Set task 1 »
Answer from the touch screen interface advice, one answer per line:
(a) What size were the displays the writer had experience with?
(b) In which direction does the advice say people tend to miss controls?
(c) What does the writer prefer to use instead of tabs?
Set task 2 » Translate this sentence from the touch screen interface advice into Spanish: "The UI for a touch screen should be much less crowded than a standard one."
Set task 3 » Continue the touch screen interface advice from the point where it stops.

Provided passage »
........

Re: the interface - my experience was with smaller displays (15" which have an embedded, relatively weak PC), but it might help you. The point about the weak PC is important, because when it was time to run one of our applications (with some additional CPU-thirsty software), we found out that the processor was at 100% all the time and the application was a bit sluggish.
  • As Dave said, make things larger. Pay special attention to enlarging controls vertically because that's the direction people tend to miss.
  • Space things out. People tend not to be exact.
  • Be sparse. The UI for a touch screen should be much less crowded than a standard one.
  • Avoid tabs as they don't look that great for these kinds of applications. I prefer a cluster of buttons which you compare with its old value using a value change event and use that to switch pages in the tab control. You need property nodes to lock out the controls which can not be clicked (like the currently selected page) and you need to reset the cluster so that only one button is pressed.

........

Material shown »
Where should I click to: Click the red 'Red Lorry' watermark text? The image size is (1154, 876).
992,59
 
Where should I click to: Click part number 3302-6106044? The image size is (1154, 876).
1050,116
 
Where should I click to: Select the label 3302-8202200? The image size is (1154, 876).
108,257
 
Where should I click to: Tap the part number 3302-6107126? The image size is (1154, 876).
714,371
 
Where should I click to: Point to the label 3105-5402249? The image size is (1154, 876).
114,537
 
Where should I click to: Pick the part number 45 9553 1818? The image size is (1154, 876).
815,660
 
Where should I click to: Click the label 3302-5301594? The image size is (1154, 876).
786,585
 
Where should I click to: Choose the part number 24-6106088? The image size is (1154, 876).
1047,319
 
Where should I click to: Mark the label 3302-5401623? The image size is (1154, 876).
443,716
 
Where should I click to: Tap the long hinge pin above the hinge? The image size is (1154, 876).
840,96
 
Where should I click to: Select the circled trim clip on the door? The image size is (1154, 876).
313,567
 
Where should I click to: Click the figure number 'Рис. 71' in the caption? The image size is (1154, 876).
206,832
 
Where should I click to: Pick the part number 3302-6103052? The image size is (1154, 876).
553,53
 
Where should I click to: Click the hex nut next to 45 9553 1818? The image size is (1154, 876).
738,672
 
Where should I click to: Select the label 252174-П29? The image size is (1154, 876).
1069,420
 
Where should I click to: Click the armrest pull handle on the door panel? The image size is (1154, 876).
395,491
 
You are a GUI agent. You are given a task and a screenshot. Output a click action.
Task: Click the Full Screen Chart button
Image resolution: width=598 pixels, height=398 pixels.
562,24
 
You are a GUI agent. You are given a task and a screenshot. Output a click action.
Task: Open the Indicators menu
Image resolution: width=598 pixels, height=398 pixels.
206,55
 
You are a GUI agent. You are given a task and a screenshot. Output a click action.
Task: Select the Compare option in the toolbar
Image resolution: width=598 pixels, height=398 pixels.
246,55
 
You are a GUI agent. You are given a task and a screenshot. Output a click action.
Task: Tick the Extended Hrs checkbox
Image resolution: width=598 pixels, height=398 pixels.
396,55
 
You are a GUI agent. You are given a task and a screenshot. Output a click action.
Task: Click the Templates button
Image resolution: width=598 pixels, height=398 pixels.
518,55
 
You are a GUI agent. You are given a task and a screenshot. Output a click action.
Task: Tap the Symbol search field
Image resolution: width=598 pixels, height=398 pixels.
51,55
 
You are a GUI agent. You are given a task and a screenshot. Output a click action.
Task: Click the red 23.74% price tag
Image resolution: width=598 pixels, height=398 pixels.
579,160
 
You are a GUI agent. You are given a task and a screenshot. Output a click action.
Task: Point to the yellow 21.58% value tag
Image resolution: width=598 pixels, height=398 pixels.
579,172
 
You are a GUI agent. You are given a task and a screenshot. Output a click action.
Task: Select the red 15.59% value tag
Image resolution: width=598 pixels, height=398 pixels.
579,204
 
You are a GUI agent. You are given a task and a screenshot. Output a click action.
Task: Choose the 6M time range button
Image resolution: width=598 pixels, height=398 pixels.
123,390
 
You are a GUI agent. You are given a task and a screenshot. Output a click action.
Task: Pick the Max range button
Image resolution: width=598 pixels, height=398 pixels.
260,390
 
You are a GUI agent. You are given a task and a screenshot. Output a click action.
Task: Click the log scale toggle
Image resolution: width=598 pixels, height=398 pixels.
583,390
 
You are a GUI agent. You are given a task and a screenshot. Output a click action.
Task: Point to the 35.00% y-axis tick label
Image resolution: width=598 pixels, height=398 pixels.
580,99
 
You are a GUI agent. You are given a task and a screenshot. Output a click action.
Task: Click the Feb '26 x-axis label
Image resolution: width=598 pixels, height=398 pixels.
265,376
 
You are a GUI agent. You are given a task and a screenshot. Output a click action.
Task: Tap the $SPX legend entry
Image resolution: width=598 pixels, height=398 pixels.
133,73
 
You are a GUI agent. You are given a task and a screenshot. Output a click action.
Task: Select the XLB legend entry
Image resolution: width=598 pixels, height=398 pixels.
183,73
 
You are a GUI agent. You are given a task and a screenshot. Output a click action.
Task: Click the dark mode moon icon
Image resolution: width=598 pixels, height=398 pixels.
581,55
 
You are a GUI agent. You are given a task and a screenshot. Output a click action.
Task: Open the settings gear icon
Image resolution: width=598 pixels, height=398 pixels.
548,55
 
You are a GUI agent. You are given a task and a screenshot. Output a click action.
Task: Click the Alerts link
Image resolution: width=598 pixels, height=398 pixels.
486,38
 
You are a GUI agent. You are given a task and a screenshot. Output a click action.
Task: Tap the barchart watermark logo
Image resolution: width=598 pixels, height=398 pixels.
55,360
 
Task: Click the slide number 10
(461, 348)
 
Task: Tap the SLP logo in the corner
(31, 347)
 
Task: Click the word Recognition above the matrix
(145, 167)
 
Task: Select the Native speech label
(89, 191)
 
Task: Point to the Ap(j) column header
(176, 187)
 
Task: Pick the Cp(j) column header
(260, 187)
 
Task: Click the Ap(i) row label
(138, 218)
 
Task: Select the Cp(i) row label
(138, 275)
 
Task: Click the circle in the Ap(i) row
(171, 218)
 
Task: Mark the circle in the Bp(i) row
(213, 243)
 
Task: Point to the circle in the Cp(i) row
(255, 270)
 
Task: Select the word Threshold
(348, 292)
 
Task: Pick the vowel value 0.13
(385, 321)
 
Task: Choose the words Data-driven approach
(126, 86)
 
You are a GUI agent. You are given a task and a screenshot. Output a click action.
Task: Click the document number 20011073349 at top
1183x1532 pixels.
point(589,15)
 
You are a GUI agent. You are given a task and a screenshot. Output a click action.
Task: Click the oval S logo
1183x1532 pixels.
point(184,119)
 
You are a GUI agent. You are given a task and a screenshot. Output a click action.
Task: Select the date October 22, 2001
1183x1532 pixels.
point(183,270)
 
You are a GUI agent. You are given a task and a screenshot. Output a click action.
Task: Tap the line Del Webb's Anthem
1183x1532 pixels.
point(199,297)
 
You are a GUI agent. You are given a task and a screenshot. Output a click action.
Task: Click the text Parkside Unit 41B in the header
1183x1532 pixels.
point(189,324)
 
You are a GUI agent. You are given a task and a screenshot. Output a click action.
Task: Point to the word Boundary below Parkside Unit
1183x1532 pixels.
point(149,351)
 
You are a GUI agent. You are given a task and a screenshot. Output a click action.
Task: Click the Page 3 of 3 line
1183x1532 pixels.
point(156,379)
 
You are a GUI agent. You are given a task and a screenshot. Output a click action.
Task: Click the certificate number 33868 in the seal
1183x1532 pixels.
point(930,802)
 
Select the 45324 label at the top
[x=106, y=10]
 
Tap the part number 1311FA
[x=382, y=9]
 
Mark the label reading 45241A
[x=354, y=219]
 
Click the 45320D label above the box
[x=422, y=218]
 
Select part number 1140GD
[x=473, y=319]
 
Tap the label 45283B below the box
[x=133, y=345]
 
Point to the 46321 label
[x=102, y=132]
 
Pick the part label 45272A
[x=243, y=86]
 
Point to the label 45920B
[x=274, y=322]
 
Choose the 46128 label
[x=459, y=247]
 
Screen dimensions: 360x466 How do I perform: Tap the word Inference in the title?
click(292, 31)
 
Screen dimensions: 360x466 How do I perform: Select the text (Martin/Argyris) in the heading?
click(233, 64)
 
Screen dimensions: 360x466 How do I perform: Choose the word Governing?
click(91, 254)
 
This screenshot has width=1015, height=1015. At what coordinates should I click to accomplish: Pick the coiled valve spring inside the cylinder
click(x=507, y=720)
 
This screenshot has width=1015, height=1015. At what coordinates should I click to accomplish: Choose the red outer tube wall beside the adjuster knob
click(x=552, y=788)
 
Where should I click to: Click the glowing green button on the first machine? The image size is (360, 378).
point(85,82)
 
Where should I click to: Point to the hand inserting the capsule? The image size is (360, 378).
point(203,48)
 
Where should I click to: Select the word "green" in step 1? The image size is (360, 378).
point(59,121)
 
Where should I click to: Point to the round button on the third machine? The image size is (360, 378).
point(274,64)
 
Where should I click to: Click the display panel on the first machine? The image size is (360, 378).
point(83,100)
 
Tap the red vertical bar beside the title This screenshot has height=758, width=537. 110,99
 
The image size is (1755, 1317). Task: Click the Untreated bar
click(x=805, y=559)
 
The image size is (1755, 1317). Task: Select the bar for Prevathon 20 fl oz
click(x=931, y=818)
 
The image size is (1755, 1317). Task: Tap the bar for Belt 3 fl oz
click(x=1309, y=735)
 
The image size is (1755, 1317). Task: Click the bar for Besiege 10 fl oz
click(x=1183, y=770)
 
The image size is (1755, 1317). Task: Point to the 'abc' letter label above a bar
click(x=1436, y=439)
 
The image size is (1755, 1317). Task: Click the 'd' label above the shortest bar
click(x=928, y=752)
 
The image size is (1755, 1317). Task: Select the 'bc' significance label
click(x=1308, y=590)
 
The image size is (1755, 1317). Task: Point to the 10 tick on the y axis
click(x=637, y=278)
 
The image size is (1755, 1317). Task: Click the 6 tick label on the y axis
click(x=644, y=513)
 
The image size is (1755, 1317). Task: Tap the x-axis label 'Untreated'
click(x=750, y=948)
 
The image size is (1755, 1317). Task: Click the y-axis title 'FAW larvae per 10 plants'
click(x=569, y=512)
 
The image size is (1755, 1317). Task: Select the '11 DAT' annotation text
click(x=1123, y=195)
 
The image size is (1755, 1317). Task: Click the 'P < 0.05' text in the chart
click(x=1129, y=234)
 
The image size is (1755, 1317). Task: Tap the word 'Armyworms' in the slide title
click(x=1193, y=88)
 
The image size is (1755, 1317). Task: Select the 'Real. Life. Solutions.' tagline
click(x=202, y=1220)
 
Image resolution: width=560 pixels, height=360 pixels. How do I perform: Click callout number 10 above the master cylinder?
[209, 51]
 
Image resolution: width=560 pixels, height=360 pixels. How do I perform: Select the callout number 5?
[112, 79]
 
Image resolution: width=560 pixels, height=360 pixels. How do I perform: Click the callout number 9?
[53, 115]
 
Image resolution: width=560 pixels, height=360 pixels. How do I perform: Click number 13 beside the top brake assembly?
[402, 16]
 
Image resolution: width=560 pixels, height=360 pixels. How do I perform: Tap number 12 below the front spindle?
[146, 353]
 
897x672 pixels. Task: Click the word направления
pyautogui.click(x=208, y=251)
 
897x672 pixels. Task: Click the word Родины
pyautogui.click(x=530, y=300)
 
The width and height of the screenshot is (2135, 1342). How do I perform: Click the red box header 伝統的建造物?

........

Answer 1 »
(a) 15-inch displays.
(b) Vertically.
(c) A cluster of buttons.

Answer 2 » La interfaz de usuario de una pantalla táctil debería estar mucho menos recargada que una estándar.

Answer 3 »
  • Definitely run your program in full-screen. You wouldn't normally want your users to interact with the OS. If you need a keyboard, you can open the Windows one by calling OSK.exe, but its buttons are relatively small and can't be modified.

All of these may vary depending on the application and the type of the screen, but they've helped me.

Thank you Yen.

THe nature of the GUI objects are the subject of this project were we will be allowing users to compose their own GUI's to understand how different people interact with a variety of systems.